| HN Mirror

Y	Hacker News new \| ask \| show \| jobs


	by h0l0cube 1238 days ago
	Can you be more specific? Dot product is about as performant as it gets with linear memory access and SIMD multiply accumulate. Throw random memory access and flow control in there and it’s a struggle to do it faster. Unless the factors are sparse, in which case just elide the zero values.

1 comments

ethbr0 1238 days ago

> scalability is a constraint not a goal. The goal is to minimize some loss function

link

h0l0cube 1238 days ago

My bad.
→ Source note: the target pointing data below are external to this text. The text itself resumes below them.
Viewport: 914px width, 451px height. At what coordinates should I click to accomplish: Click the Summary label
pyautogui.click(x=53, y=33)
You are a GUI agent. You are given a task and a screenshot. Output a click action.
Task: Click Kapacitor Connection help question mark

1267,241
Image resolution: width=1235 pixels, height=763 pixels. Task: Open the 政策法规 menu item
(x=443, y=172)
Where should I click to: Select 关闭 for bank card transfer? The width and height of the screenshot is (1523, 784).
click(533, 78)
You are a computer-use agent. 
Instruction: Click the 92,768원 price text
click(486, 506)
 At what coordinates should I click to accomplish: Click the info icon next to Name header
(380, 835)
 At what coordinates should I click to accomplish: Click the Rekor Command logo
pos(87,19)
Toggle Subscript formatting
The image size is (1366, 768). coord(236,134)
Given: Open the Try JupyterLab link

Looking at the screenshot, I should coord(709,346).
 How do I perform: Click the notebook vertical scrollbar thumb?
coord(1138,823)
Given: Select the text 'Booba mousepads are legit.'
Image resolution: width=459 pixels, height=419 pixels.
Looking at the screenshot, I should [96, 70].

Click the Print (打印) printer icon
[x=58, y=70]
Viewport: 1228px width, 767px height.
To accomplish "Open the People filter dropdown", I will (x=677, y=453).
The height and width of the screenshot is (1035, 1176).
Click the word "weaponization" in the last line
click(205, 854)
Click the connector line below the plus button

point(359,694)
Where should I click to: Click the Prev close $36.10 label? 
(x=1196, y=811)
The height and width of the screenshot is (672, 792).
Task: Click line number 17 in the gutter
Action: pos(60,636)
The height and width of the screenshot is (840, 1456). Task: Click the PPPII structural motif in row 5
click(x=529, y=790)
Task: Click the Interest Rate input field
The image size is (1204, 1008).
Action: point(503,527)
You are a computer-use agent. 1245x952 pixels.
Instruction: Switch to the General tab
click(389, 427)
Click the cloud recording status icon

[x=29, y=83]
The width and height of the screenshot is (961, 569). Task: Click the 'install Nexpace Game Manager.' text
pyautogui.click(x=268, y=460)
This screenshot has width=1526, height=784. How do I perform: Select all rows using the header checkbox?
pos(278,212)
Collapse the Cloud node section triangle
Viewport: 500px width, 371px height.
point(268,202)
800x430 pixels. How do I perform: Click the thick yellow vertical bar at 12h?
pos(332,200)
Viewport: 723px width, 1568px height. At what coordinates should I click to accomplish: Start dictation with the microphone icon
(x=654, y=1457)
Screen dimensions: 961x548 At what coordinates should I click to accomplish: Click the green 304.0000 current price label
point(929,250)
I was under the impression that most search engines are compute bound, but if anything there’s probably a glut of compute for such applications and a market appetite for better results.

link

ethbr0 1238 days ago

Also, I'd assume it's highly time-agnostic (i.e. content change timespan : compute availability timespan).

So you can run your bulk-recomputing whenever you have spare capacity.

Stale rankings aren't great, but don't hurt that much. As long as your liveness is more frequently updated, so you don't send people to dead sites.

link

h0l0cube 1237 days ago

Certainly caching is important, especially for Word2Vec or other NLP which you'd want to happen in a separate stage after crawl, but as someone mentioned in a sibling comment, there are some factors that are calculated per-query, which can have a lot of cache misses for novel queries.

link

ethbr0 1237 days ago

If so, I'd highly suspect Google varies the compute/cache permitted for novel queries.

By this point, I can't imagine they haven't automatically balanced {revenueFromQuery} to {costOfQuery}.

No sense delivering hyperoptimized results if you lose money on generating them.

link

h0l0cube 1237 days ago

I’d suspect you’re right

link